[Opening Data for this task section]

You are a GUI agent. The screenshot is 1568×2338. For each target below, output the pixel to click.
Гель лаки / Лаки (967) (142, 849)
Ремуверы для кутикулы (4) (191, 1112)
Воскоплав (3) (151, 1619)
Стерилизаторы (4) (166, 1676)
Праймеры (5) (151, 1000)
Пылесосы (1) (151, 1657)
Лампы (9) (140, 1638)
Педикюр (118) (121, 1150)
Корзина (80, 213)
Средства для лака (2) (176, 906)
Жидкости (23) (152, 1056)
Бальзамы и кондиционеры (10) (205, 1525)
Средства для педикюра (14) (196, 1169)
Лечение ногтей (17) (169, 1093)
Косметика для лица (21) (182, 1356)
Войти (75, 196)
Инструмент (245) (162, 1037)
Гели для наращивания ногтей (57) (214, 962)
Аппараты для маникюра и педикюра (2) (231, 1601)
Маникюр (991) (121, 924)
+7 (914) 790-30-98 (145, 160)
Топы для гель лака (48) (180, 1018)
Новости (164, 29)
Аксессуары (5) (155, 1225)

[Closing Data for this task section]

▸ About this task:
All the data needs repeating. Return it exactly.

▸ Exercise response:
You are a GUI agent. The screenshot is 1568×2338. For each target below, output the pixel to click.
Гель лаки / Лаки (967) (142, 849)
Ремуверы для кутикулы (4) (191, 1112)
Воскоплав (3) (151, 1619)
Стерилизаторы (4) (166, 1676)
Праймеры (5) (151, 1000)
Пылесосы (1) (151, 1657)
Лампы (9) (140, 1638)
Педикюр (118) (121, 1150)
Корзина (80, 213)
Средства для лака (2) (176, 906)
Жидкости (23) (152, 1056)
Бальзамы и кондиционеры (10) (205, 1525)
Средства для педикюра (14) (196, 1169)
Лечение ногтей (17) (169, 1093)
Косметика для лица (21) (182, 1356)
Войти (75, 196)
Инструмент (245) (162, 1037)
Гели для наращивания ногтей (57) (214, 962)
Аппараты для маникюра и педикюра (2) (231, 1601)
Маникюр (991) (121, 924)
+7 (914) 790-30-98 (145, 160)
Топы для гель лака (48) (180, 1018)
Новости (164, 29)
Аксессуары (5) (155, 1225)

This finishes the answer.